• Task to complete: Reproduce only the lines that begin at the line with "The image size is (2240, 1260)." and run to the end of the entries; omit every picture.

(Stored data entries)
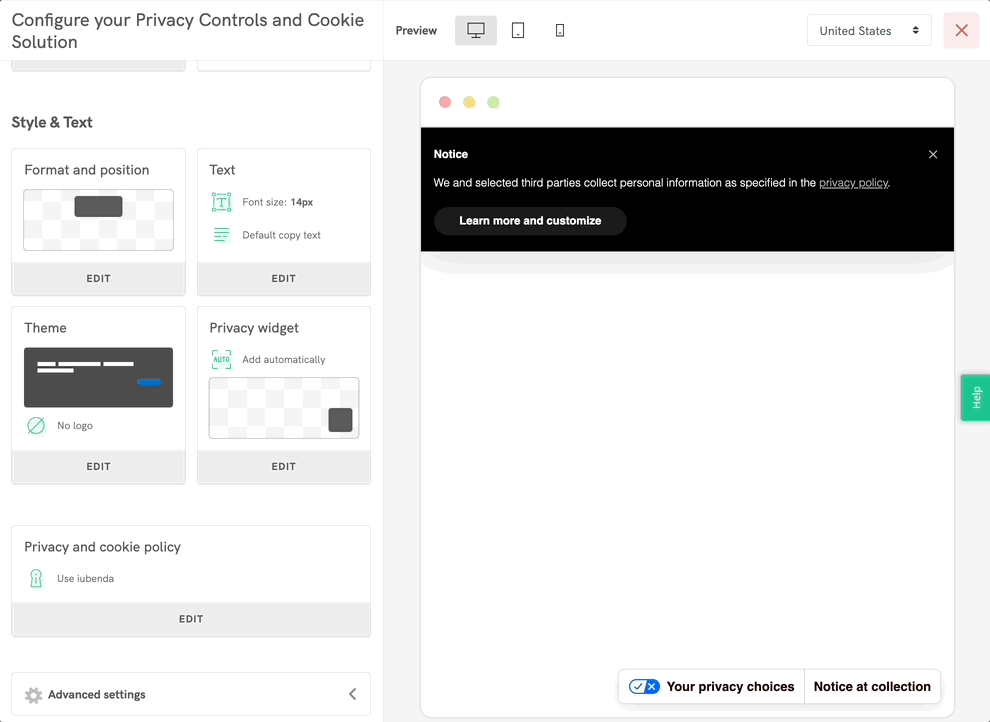Switch preview to mobile phone view
The image size is (990, 722).
(x=560, y=31)
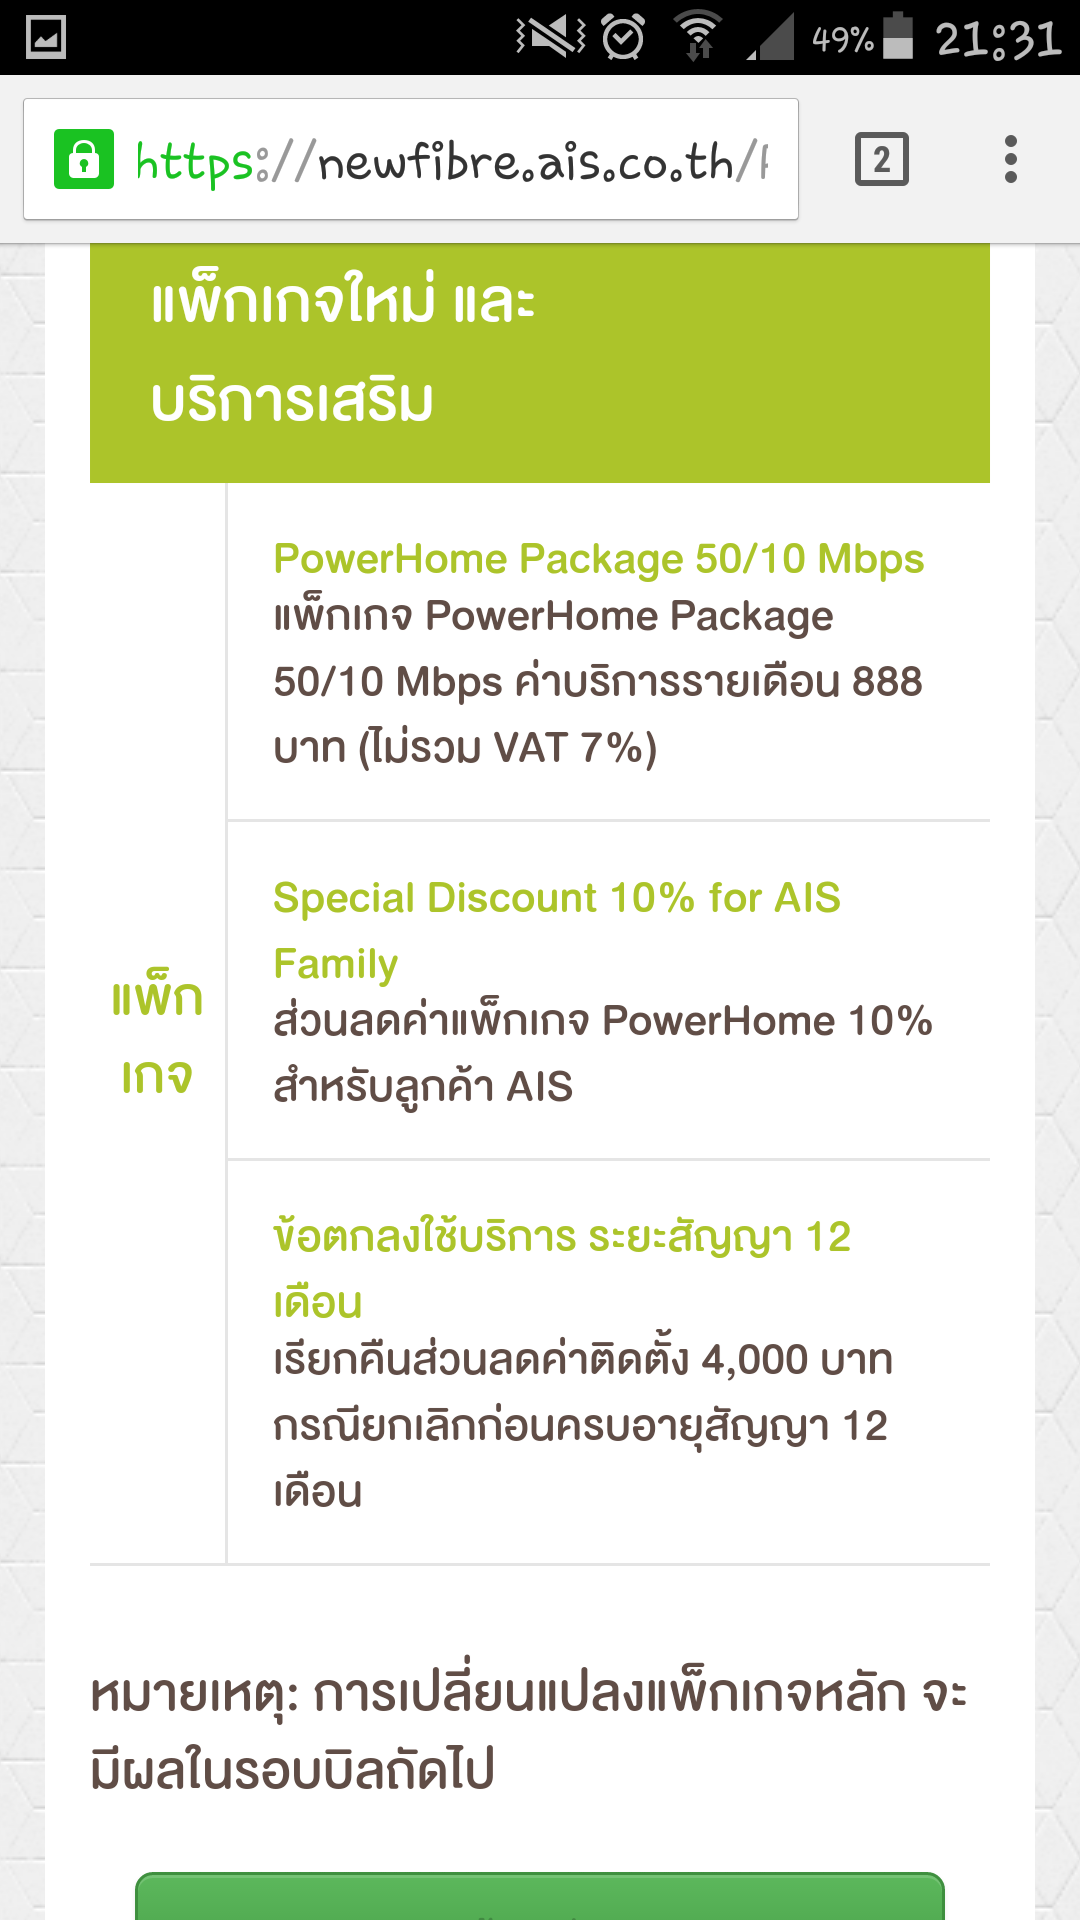Open the tab switcher showing 2 tabs
The width and height of the screenshot is (1080, 1920).
881,160
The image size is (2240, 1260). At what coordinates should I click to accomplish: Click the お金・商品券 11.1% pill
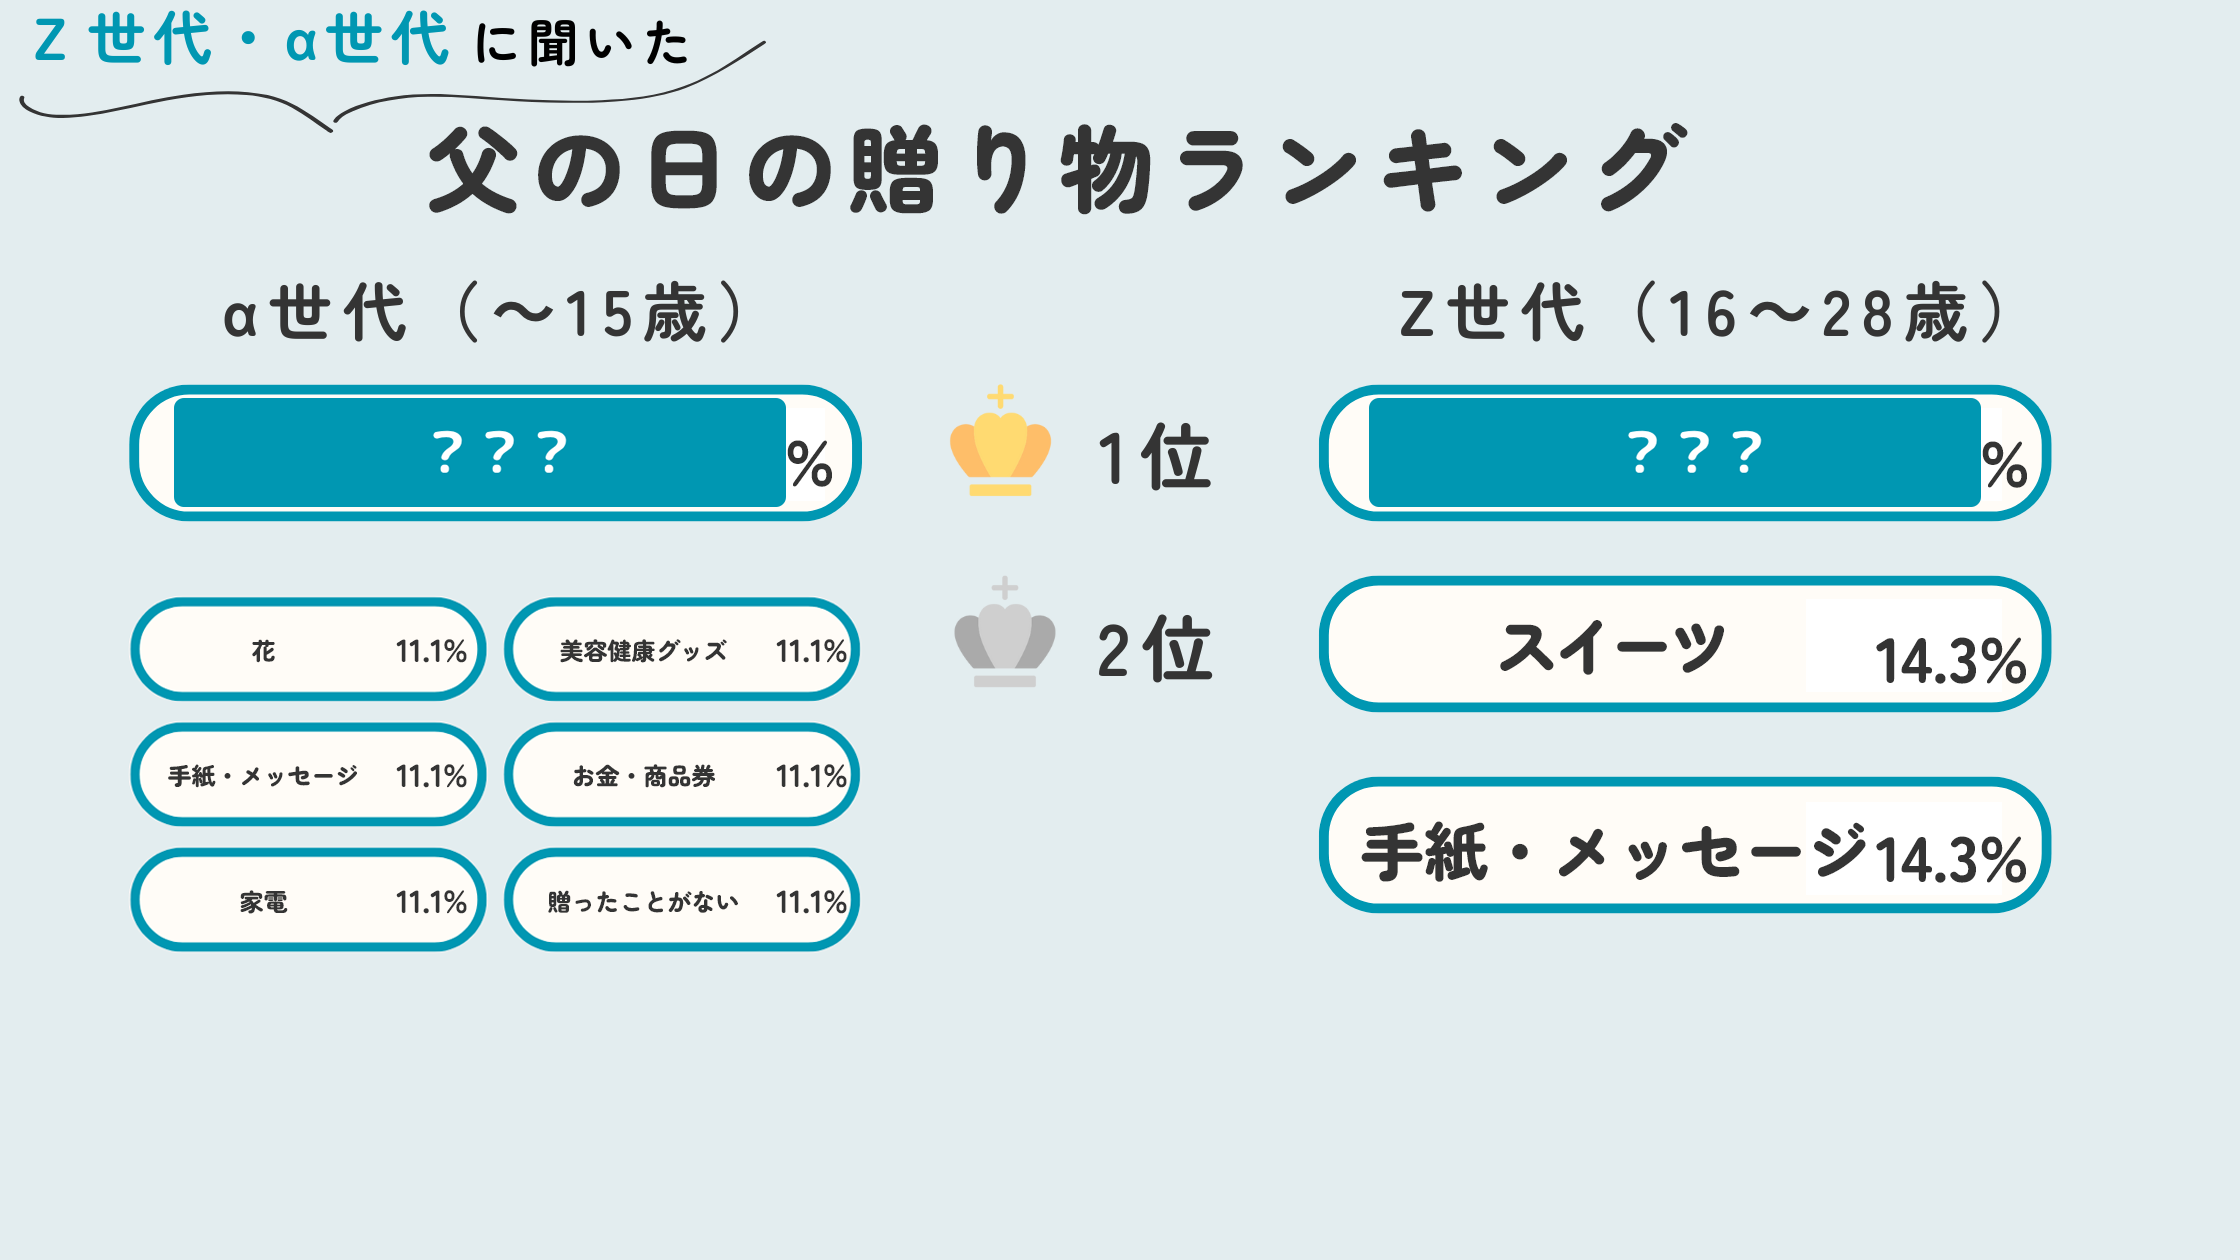[682, 775]
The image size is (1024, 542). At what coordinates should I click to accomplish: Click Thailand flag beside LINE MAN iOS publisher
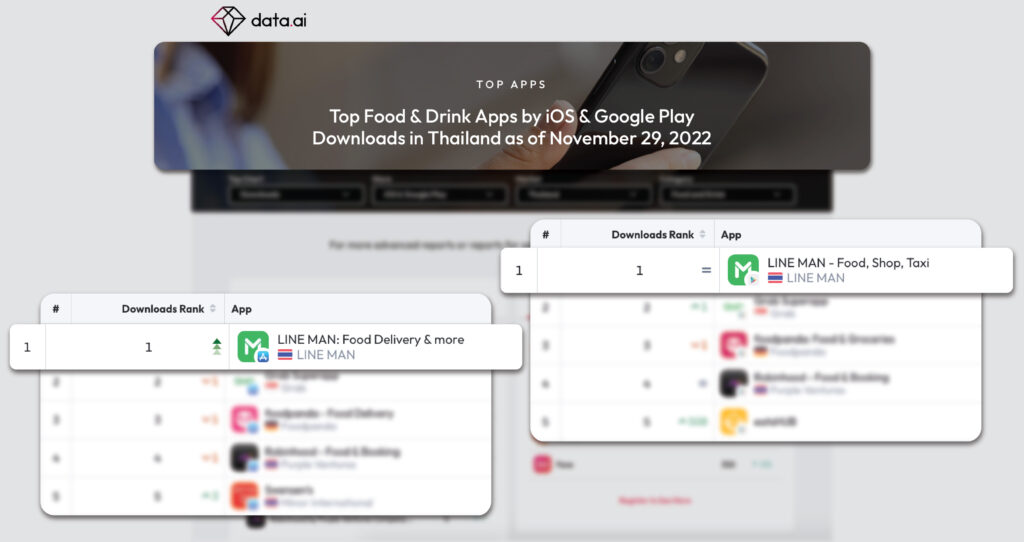pos(285,355)
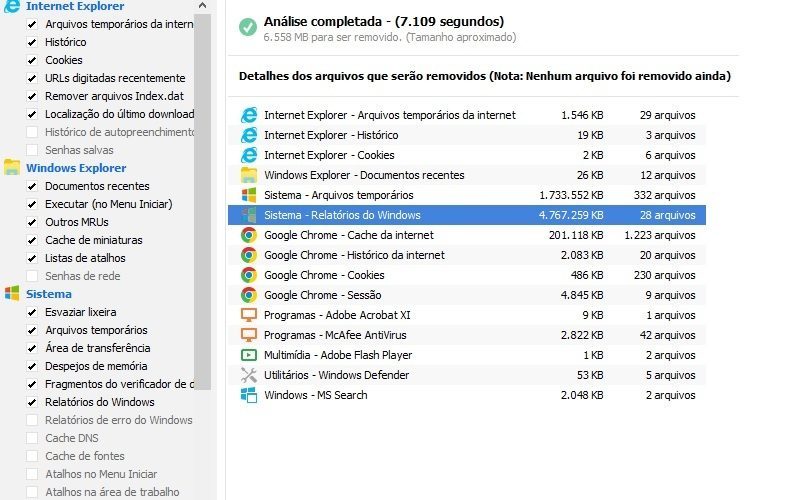Click the Windows flag icon for Arquivos temporários result
Image resolution: width=791 pixels, height=500 pixels.
pos(249,195)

• Exercise solution:
The image size is (2240, 1260). At what coordinates should I click to accomplish: Click the お金・商品券 11.1% pill
[682, 775]
The image size is (1024, 542). At what coordinates should I click to accomplish: Click Thailand flag beside LINE MAN iOS publisher
pos(285,355)
Click the Windows flag icon for Arquivos temporários result
Image resolution: width=791 pixels, height=500 pixels.
pos(249,195)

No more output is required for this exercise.